Monday, 27 June 2011
Thomas Leer and The Long Mac
Youth tribes in my young England never remained static. Fashions were always mutating and tastes shifting with the seasons. Styles were never quite as rigid and uniform as some of our latter-day style history gurus would have you believe.
Mods became skins became suedes and smoothies and hippies etc. Punk was no different. One faction took to wearing face-powder and capes and set up camp at the Blitz Rooms in Covent Garden (a former failed attempt at a West End pie & mash shop). But for those of us who didn’t look so good in pantaloons there was the Long Mac. The heavy fustian WW1 greatcoats beloved of the progressive rock hippies were replaced by our lightweight green military raincoats (U.S. preferably). This was where Punk went Prog I guess. No-one danced at Long Mac gigs. You would stand at the back nodding sagely, perhaps taking notes to effect a writerly air. The pockets in the macs were good for wedging paperbacks in so that the title was poking out: Albert Camus was popular, as was The Naked Lunch and Colin Wilson’s The Outsider. And anything with Nietsche's name on. It was all very earnest.

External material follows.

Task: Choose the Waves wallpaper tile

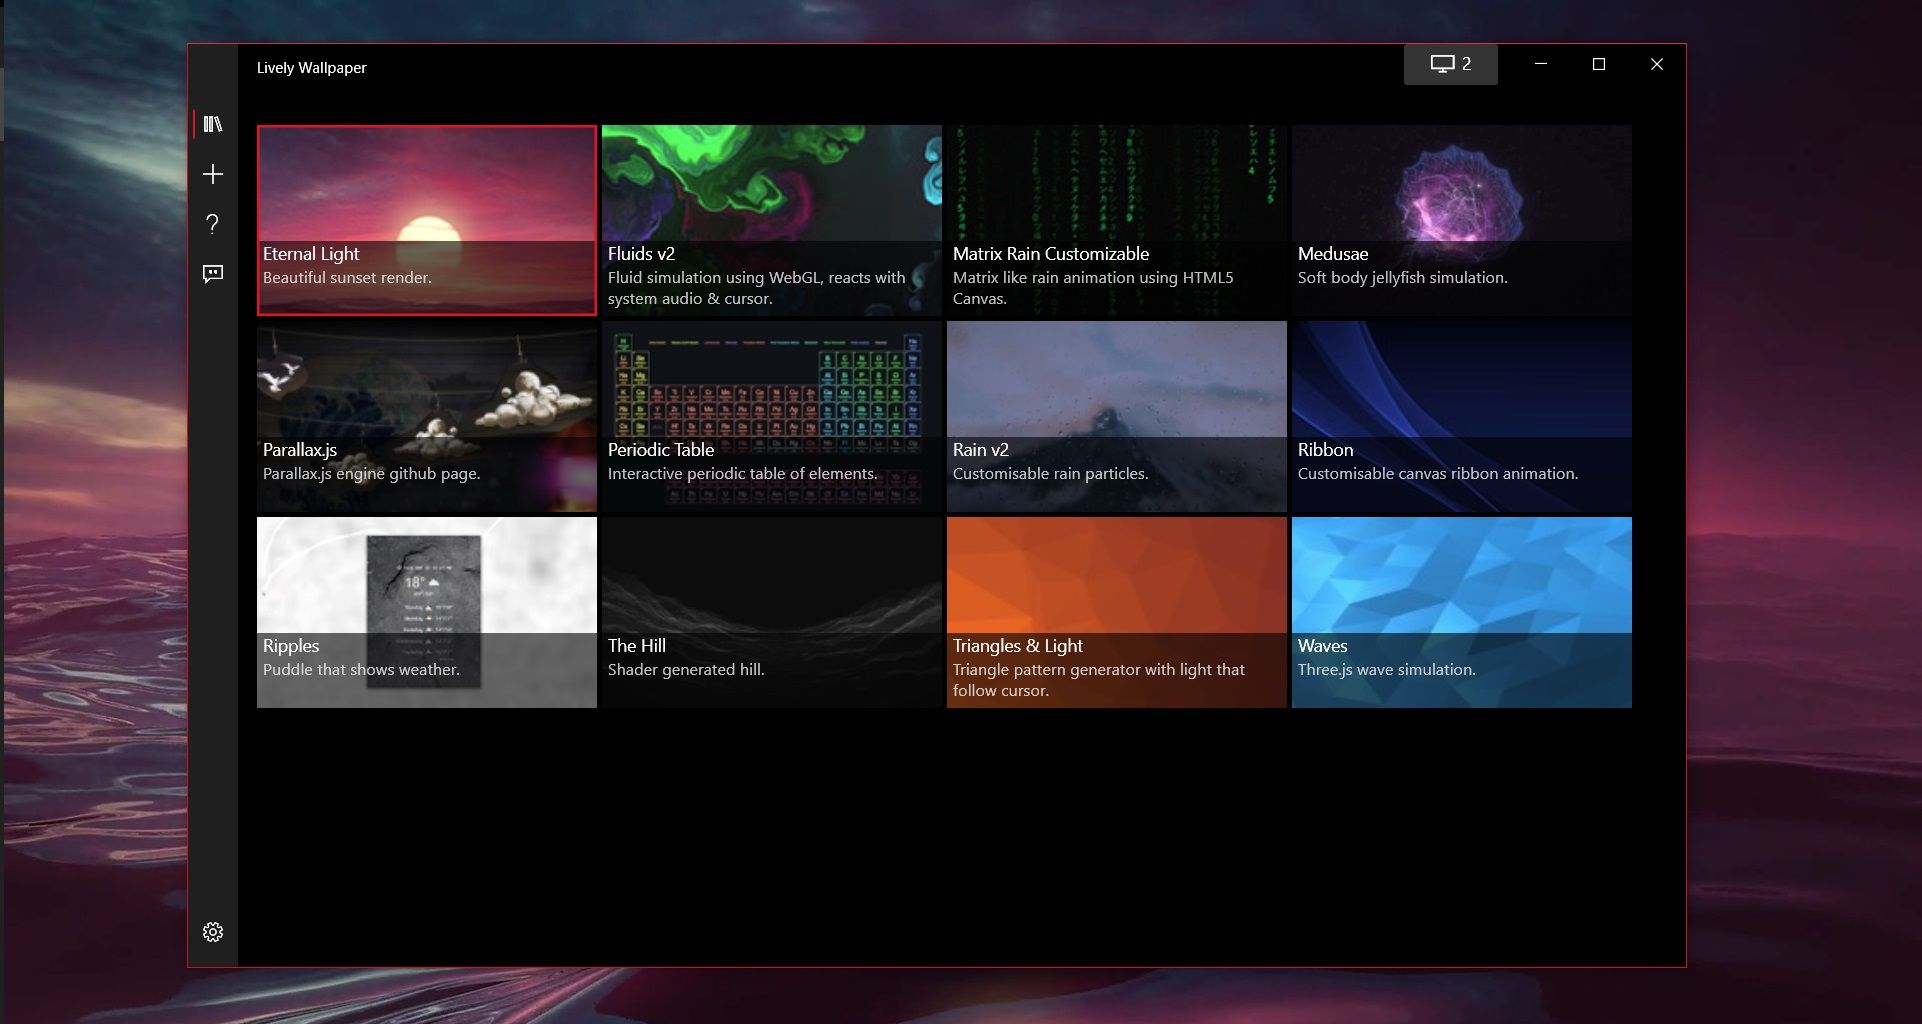Action: coord(1461,612)
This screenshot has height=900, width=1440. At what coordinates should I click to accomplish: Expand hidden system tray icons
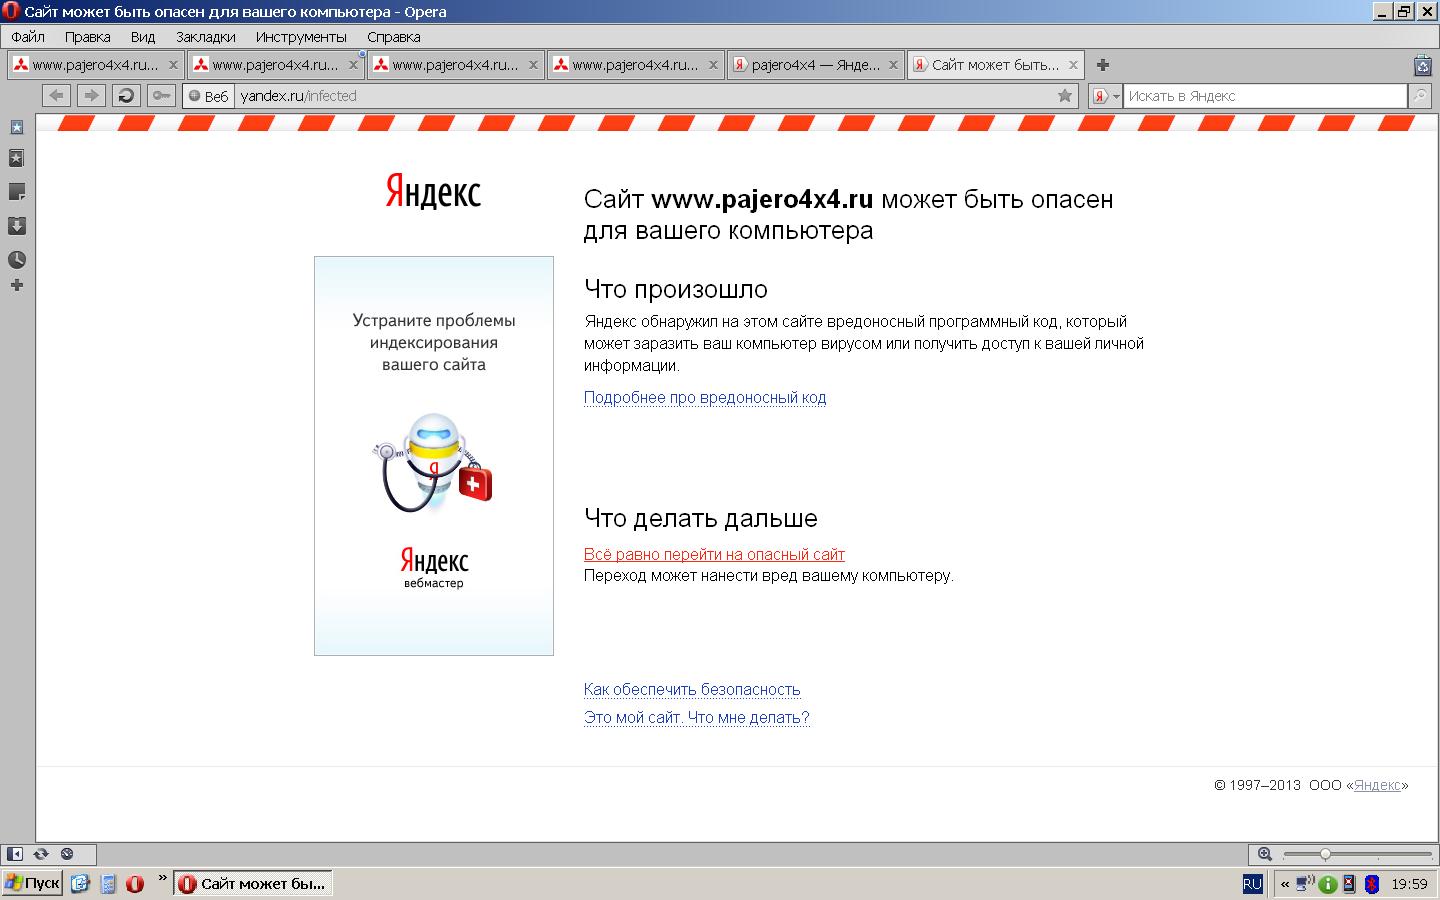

But it created some fantastically innovative music and performances. Cabaret Voltaire, Wire, Throbbing Gristle, Joy Division, The Human League, Soft Cell, The Normal, The The, Robert Rental, Thomas Leer are just the first few that spring to mind.
Thomas Leer is I think one of the great unsung influential figures in music at this time. I’d heard ‘Private Plane’/’International’ over the P.A. at a gig and immediately had to find out who it was. It’s irresistible layers of raw lo-fi synth sounds and almost ethereal, dreamy psychedelia (he had to whisper the vocals to avoid waking up his girlfriend in the bedroom where he recorded) made it quite unlike anything anyone else was doing. Maybe the first and greatest Post-Punk record.
Anyway, I tubed over to Rough Trade on Saturday afternoon and bought it and Robert Rental’s ‘Paralysis’ single. I took them both back to my mate Paul’s house in Epping and we sat up all night playing them over and over again. Sometimes, especially when you are young, you have these little moments where you see with sudden clarity where the future is and you know nothing will be quite the same again. These two home-made records suggested so many possibilities for where music could go next. We sat there chain-smoking Bensons and lifting the arm back to the beginning over and over again as we excitedly outlined a new direction for our own group and weighed up the cost of a Wasp synthesiser.
My band never did come up with anything as beguiling as ‘Private Plane’/’International’ . After a year of endless rehearsing, one single and a handful of gigs around Essex supporting our near neighbours Crass and The Poison Girls, I realised that my real love was with drawing and not making music. I got rid of my little P.A. system and went to art college. Over the next few years as The The took off, people often asked me if I regretted not staying with music. And I must admit I sometimes wondered myself. But the truth was I didn’t. I’d had fun but also boredom (b’dum b’dum) and I knew that it wasn’t where my heart lay.
A couple of years later, I had the opportunity to meet Thomas and tell him what a god-like genius I thought he was. He is a modest, quiet, charming Scotsman. We even talked about me doing some cover artwork. But as is the way of these things, it didn’t materialise. But I still often play his music and it sounds as vital now as it did then.